Calabria

Polistena, raccolte duemila firme a difesa dell’ospedale

È ritornato in piazza, ieri mattina, il Comitato spontaneo a tutela della salute, dopo aver raccolto 2mila firme, tra cui quelle di 44 malati oncologici, in meno di 10 ore, per difendere la salute pubblica nella Piana di Gioia Tauro, e prima di inviare una diffida e una messa in mora all’Asp di Reggio che oggi sarà anche inviata alla Procura, al prefetto, al Ministero della Salute e al presidente della Regione. Marisa Valensise, presidente del comitato spontaneo, il vicepresidente Francesco Trimarchi, e gli altri soci, in piazza della Repubblica, hanno presentato le firme raccolte a difesa del diritto alla salute e a sostegno della medicina di prossimità e della rete ospedaliera. Affiancata dai sindaci di Polistena, Michele Tripodi, e di Cinquefrondi, Michele Conia, delegato alla sanità per la Città metropolitana, Valensise ha sottolineato come nella diffida si chiede che venga immediatamente garantita l’applicazione del diritto alla salute attraverso servizi essenziali, imparzialità, buon andamento e uguaglianza nell’accesso alle cure.
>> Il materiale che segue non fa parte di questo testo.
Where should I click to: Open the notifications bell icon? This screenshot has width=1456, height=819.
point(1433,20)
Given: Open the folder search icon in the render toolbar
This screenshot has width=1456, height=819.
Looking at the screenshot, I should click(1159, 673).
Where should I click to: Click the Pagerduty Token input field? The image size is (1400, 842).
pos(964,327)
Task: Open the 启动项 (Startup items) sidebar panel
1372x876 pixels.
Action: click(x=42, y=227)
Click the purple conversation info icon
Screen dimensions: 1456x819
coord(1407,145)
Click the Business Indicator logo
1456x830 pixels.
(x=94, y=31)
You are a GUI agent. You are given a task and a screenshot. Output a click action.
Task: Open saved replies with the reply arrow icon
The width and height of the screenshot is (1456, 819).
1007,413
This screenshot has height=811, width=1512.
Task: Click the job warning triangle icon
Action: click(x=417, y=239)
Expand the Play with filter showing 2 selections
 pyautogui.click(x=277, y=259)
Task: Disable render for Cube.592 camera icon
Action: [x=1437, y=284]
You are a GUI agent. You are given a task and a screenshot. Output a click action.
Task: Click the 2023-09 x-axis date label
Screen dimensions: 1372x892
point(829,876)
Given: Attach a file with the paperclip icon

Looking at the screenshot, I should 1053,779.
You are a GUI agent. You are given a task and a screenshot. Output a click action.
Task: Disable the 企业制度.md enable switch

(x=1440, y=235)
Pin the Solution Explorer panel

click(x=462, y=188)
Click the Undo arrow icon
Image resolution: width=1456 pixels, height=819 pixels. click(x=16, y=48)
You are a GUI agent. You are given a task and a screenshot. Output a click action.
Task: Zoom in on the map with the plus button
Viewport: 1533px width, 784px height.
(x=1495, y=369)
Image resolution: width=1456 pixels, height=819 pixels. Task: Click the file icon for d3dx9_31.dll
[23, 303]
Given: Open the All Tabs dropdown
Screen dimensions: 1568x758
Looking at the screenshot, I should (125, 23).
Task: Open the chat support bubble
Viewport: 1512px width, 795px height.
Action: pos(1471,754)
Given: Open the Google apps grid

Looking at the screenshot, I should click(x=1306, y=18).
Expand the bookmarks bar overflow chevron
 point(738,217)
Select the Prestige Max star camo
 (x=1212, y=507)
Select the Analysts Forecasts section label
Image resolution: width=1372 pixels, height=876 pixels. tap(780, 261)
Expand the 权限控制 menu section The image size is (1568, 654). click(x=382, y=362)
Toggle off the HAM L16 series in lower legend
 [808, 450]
È ritenuta insostenibile la situazione presso l’ospedale spoke di Polistena: mancata attivazione dell’emodinamica, assenza del reparto di oncologia in day hospital, mancata apertura dei reparti di riabilitazione e urologia, liste d’attesa raddoppiate e attività chirurgica fortemente ridotta per carenza di anestesisti e per il perdurare del restyling delle sale operatorie, carenza cronica di personale medico e infermieristico in tutti i reparti. Lo stesso comitato ha inoltre denunciato lo smantellamento dei centri di salute mentale e dei consultori familiari sul territorio, per non parlare delle molte guardie mediche chiuse. Al fianco di quello di Polistena, anche il neonato Comitato di Gioia Tauro.